**Do this**
Arrange the stretch of material from the line containing "Image resolution: width=625" through the line containing "will click(x=97, y=494)." as a numbered list, leaving out any blank lines.

Text and item location entries
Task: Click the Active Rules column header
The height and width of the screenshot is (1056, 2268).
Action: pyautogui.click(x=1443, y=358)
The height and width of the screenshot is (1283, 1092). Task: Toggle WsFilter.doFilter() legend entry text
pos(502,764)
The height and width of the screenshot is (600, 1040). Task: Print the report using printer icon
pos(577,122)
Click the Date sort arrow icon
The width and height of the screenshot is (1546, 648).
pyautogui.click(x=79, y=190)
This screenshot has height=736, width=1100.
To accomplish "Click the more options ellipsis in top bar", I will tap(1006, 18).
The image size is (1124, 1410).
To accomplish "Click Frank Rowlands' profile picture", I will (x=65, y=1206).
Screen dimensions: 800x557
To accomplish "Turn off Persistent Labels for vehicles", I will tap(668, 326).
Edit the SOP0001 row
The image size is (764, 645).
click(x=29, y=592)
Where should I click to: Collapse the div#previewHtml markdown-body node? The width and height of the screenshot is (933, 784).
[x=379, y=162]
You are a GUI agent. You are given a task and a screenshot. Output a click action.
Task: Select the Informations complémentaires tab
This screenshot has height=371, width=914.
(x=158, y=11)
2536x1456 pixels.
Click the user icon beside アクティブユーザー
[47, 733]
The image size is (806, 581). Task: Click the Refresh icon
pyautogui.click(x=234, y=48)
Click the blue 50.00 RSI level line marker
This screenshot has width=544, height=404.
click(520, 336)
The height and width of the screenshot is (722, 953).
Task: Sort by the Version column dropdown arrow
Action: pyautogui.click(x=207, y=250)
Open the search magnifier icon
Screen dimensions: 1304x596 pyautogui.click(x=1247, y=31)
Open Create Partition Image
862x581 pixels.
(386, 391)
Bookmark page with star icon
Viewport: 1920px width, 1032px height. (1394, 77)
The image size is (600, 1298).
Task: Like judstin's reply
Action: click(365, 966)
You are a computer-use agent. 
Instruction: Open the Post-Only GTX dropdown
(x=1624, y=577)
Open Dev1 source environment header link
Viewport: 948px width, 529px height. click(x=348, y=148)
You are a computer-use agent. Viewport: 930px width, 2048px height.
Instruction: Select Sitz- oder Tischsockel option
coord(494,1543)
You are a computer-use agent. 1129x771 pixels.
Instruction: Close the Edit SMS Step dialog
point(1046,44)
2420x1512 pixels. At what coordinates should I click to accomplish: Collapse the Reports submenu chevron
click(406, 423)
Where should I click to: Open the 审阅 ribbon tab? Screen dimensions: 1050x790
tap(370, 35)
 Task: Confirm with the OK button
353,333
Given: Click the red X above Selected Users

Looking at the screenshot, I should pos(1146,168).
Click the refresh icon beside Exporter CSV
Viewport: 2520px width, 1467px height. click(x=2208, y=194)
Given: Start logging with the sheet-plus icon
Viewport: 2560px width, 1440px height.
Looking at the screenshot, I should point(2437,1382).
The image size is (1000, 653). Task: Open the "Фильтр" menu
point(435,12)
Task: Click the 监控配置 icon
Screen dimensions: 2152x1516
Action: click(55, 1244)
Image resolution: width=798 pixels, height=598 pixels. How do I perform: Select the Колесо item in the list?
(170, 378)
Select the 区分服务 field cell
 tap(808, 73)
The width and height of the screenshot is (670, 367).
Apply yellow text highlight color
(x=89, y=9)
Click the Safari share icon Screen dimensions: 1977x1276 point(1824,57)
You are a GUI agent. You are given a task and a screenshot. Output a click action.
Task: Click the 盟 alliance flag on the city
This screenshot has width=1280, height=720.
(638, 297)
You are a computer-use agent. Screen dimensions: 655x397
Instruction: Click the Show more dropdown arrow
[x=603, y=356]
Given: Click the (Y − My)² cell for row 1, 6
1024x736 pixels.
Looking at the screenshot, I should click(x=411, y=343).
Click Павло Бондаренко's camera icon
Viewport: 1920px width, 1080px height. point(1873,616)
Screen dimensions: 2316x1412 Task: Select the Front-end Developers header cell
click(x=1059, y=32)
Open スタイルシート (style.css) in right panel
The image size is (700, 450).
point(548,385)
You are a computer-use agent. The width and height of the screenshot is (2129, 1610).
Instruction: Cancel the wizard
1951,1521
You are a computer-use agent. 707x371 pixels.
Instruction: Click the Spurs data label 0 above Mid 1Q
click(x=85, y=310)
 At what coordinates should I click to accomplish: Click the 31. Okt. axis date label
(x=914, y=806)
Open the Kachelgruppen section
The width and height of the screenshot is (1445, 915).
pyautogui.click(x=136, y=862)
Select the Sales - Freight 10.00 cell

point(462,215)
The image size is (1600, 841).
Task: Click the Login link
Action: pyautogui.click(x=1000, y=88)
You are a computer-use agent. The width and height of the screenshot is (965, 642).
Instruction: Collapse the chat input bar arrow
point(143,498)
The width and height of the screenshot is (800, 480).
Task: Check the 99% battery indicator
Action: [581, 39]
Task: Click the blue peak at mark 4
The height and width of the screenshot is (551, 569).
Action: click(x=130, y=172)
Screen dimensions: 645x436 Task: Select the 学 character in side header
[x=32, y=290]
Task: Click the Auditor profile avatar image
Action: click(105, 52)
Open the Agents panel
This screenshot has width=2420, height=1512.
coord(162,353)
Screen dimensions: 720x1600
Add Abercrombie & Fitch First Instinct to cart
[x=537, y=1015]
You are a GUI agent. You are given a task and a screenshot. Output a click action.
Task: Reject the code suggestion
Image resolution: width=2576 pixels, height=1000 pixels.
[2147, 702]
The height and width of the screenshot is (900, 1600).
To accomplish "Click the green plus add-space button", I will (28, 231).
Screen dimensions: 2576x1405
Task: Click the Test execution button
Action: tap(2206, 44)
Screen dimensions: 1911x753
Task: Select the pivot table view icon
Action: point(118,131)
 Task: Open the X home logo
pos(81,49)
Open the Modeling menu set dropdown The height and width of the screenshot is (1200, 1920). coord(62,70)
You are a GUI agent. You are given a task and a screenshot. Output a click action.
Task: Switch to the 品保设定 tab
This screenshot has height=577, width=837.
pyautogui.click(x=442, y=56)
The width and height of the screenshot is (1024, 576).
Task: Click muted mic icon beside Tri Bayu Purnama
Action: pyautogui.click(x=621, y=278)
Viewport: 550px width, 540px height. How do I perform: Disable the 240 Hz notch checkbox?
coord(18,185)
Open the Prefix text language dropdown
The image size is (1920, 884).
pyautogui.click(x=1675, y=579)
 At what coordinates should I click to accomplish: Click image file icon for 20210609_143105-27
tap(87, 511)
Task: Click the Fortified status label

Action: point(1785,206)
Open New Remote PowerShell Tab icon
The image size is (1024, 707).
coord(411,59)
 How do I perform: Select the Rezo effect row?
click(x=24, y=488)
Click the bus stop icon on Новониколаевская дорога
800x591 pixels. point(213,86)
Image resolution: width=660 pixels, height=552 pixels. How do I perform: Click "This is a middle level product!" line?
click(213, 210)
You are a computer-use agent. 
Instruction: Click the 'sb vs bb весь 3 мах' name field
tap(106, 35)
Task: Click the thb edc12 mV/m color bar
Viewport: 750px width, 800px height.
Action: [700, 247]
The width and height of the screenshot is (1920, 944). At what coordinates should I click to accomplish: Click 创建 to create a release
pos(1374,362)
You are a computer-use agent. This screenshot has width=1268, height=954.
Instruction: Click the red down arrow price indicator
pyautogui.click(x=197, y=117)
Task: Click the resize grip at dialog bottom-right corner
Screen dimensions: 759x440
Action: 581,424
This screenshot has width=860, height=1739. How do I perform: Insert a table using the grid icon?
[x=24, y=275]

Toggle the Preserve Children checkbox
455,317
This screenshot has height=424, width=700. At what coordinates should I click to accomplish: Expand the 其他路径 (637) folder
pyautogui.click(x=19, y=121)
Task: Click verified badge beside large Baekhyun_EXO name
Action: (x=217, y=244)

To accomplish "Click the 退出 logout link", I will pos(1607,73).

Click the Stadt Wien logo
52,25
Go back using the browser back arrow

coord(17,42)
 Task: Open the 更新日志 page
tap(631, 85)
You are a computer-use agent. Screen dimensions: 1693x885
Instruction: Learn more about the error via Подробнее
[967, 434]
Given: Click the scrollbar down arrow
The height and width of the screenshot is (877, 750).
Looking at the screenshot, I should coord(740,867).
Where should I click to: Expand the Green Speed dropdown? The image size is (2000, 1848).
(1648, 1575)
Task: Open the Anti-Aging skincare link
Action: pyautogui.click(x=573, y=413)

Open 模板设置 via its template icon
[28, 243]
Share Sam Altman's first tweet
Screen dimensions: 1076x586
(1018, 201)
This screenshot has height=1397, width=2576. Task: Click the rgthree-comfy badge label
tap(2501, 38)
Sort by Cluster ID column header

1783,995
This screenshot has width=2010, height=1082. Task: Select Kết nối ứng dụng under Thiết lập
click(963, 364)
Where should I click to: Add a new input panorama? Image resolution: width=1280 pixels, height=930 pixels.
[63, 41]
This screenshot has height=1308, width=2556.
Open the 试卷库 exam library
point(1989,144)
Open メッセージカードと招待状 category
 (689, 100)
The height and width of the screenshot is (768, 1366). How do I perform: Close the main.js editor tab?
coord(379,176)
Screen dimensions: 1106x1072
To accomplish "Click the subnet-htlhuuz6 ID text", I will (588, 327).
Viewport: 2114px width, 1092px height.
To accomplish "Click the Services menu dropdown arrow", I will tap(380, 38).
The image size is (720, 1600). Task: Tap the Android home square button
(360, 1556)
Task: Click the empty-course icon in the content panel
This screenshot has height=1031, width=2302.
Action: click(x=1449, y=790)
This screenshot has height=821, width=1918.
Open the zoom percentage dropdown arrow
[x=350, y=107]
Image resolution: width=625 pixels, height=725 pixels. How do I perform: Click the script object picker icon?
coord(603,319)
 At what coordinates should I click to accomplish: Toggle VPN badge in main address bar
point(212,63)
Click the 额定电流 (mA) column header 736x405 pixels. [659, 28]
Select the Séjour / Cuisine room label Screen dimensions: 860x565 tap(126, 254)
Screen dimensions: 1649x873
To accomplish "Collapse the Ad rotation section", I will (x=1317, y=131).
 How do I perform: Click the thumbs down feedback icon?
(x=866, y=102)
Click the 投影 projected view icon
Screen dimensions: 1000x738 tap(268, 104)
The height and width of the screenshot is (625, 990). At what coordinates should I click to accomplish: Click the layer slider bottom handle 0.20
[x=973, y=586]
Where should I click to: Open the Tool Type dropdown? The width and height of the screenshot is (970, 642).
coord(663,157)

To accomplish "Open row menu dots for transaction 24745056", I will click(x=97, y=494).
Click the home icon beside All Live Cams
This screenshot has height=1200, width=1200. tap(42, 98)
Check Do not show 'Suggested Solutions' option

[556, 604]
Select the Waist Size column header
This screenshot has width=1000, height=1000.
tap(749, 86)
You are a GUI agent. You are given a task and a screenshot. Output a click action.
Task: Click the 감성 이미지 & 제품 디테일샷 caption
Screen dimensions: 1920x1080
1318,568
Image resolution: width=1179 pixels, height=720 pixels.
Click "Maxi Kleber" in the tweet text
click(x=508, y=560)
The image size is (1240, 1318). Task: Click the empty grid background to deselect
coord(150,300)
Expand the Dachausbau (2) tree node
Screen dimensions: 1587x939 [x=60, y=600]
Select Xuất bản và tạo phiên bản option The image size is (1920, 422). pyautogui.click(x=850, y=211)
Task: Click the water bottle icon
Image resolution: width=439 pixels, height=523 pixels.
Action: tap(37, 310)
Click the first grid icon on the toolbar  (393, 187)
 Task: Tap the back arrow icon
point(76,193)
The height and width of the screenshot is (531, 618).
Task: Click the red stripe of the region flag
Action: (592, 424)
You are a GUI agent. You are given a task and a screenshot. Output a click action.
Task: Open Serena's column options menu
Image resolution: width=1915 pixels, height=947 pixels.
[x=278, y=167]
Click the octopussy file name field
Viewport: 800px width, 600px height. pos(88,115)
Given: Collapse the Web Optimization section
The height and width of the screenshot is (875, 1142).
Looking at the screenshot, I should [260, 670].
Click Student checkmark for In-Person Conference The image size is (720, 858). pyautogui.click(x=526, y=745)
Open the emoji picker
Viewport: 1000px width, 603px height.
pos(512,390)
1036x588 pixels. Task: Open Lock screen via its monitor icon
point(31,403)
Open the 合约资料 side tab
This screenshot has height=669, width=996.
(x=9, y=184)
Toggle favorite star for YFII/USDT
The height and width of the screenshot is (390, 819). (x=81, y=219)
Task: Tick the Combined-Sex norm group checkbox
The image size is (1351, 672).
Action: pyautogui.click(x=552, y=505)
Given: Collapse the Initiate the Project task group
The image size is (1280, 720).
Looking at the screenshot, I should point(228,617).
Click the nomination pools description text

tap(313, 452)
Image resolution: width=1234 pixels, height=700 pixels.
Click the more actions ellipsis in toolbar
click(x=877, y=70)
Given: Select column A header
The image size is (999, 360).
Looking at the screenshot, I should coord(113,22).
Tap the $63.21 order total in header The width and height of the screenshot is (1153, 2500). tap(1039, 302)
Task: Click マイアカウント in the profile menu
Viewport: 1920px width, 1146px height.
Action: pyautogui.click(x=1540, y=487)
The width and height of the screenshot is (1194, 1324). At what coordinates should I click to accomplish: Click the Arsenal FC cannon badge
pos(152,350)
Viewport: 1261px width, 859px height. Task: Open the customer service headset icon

**Exercise result**
1. Image resolution: width=625 pixels, height=725 pixels. How do I perform: Click the script object picker icon?
2. coord(603,319)
3.  At what coordinates should I click to accomplish: Toggle VPN badge in main address bar
4. point(212,63)
5. Click the 额定电流 (mA) column header 736x405 pixels. [659, 28]
6. Select the Séjour / Cuisine room label Screen dimensions: 860x565 tap(126, 254)
7. Screen dimensions: 1649x873
8. To accomplish "Collapse the Ad rotation section", I will (x=1317, y=131).
9.  How do I perform: Click the thumbs down feedback icon?
10. (x=866, y=102)
11. Click the 投影 projected view icon
12. Screen dimensions: 1000x738 tap(268, 104)
13. The height and width of the screenshot is (625, 990). At what coordinates should I click to accomplish: Click the layer slider bottom handle 0.20
14. [x=973, y=586]
15. Where should I click to: Open the Tool Type dropdown? The width and height of the screenshot is (970, 642).
16. coord(663,157)
17. To accomplish "Open row menu dots for transaction 24745056", I will click(x=97, y=494).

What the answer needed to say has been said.